*** Opening of Text ***

I hope the bastards develop an rectal itch and their fingernails turns into fish hooks...

Reactions: Funny 2


----------



## SmokeyJoe (24/10/16)

Rafique said:


> are you allowed to say which flea market ?
> 
> Bledy skelms, good they got caught



According to Derick it was at Montana Traders. The store owner was released, according to them they bought it from an oke that said it was from a vape shop that closed down and they didnt know it was stolen

Reactions: Thanks 1


----------



## Daniel (24/10/16)

SmokeyJoe said:


> According to Derick it was at Montana Traders. The store owner was released, according to them they bought it from an oke that said it was from a vape shop that closed down and they didnt know it was stolen



Riiiiight , and the 'too good to be true price' didn't raise suspicion from the shop owner ..... almal blerrie skelms .....

Reactions: Agree 1


----------



## SmokeyJoe (24/10/16)

Daniel said:


> Riiiiight , and the 'too good to be true price' didn't raise suspicion from the shop owner ..... almal blerrie skelms .....



Its the same as using the excuse, Im driving fast because im going to miss my plane, when the metro pulls you over for doing 180


----------



## incredible_hullk (24/10/16)

and the recovered stock had some skyblue labels...come on folks all u need to do is check if the business is still open


----------



## RichJB (24/10/16)

The thieves sold it on with the Skyblue labels still on it. Not the fizziest colas in the fridge, clearly.

Reactions: Funny 6


----------



## Caramia (24/10/16)

@Vapers Corner -


SmokeyJoe said:


> According to Derick it was at Montana Traders. The store owner was released, according to them they bought it from an oke that said it was from a vape shop that closed down and they didnt know it was stolen

Reactions: Thanks 1


----------



## Daniel (24/10/16)

well I think the owner will think twice buying illegal products again ..... kudos for the vigilant forumite/customer spotting it ....

*** Close of Text ***
*** Opening of Data to examine ***

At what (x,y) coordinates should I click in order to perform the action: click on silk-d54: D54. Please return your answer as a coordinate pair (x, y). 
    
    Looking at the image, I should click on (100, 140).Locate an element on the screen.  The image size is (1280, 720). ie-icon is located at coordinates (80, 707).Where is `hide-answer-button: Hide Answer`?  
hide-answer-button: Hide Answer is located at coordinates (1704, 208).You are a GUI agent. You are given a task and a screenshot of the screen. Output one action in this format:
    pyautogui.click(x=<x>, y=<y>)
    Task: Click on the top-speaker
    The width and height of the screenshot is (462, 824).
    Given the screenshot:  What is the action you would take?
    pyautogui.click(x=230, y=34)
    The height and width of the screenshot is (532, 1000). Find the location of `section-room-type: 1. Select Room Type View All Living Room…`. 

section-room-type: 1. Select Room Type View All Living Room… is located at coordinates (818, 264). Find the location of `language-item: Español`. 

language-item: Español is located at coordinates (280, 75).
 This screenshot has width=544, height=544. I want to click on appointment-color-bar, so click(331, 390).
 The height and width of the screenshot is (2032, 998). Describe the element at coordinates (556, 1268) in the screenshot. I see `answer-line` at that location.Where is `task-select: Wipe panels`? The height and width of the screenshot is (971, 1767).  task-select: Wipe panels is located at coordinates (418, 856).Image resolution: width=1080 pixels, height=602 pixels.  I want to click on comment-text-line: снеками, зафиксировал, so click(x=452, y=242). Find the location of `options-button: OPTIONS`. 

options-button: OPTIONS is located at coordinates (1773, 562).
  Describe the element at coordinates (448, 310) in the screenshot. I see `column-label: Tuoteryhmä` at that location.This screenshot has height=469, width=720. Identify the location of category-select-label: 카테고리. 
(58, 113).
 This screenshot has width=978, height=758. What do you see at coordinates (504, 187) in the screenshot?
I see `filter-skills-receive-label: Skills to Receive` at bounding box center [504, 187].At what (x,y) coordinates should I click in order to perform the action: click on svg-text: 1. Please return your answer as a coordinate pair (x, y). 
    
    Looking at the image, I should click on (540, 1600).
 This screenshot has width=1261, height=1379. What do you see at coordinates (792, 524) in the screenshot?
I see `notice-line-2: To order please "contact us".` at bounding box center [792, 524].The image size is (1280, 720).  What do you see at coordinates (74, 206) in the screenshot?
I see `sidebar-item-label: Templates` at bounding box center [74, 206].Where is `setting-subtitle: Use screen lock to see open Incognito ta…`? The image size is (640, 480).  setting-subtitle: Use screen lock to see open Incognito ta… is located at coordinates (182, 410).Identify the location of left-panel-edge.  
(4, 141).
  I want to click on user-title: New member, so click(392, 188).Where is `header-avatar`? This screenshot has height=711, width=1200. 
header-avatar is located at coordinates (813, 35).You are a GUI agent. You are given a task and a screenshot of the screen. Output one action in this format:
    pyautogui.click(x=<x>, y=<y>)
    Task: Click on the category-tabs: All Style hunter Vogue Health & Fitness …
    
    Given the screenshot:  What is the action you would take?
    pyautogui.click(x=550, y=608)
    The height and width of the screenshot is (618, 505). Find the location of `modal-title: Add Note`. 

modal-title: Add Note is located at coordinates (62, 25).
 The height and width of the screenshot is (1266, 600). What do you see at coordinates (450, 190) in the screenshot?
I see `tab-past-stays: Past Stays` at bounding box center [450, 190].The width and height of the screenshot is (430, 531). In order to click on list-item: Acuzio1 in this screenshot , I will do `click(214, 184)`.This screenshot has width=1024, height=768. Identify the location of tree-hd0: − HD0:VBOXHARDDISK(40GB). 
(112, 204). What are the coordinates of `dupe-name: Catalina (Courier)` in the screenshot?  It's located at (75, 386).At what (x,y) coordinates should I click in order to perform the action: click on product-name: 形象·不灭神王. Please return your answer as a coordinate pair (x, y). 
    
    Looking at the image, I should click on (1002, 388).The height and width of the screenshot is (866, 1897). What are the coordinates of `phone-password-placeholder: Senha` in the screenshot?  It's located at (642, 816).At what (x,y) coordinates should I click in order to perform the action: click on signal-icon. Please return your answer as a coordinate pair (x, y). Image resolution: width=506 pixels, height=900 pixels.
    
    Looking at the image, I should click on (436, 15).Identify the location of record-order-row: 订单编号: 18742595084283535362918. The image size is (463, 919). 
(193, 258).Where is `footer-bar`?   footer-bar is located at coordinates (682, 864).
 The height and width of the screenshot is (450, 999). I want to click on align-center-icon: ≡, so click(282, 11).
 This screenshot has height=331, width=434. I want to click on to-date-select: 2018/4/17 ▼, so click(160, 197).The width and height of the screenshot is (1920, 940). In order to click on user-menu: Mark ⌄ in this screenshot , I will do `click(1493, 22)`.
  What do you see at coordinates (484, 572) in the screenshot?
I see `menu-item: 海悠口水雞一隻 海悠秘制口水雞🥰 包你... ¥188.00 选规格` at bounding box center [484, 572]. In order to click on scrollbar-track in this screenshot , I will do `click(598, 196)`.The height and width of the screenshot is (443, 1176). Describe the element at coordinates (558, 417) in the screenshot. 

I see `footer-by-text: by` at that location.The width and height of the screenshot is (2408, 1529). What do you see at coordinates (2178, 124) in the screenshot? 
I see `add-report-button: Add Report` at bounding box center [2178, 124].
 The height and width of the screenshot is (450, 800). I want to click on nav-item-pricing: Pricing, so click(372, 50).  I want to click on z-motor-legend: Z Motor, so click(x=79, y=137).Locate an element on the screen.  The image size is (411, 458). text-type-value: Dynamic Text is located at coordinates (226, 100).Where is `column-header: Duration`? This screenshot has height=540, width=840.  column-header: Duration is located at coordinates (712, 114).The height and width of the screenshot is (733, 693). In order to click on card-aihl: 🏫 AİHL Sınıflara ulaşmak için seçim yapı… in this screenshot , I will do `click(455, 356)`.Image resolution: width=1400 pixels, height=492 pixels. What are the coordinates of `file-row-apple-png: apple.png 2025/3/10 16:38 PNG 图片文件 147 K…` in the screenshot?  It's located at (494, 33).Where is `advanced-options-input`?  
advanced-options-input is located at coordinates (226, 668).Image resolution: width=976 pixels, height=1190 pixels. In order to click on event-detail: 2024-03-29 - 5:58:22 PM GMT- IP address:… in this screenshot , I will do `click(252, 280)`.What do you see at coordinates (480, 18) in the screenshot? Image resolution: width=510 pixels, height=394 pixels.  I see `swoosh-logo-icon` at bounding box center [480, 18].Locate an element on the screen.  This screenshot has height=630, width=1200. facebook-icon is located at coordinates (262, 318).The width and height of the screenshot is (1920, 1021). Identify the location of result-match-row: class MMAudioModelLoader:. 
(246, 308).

*** Close of Data to examine ***

• **Exercise objective**:
Decide whether each statement below agrees with the forum thread above, and answer yes or no for each, quoting the words from the forum thread that decide it.
1. The store owner at Montana Traders was released.
2. The seller told the store owner that the goods came from a vape shop that was still in business.
3. The thieves removed the Skyblue labels before selling the stock on.

• **Written reply**:
1. Yes: "The store owner was released"
2. No: "it was from a vape shop that closed down"
3. No: "The thieves sold it on with the Skyblue labels still on it."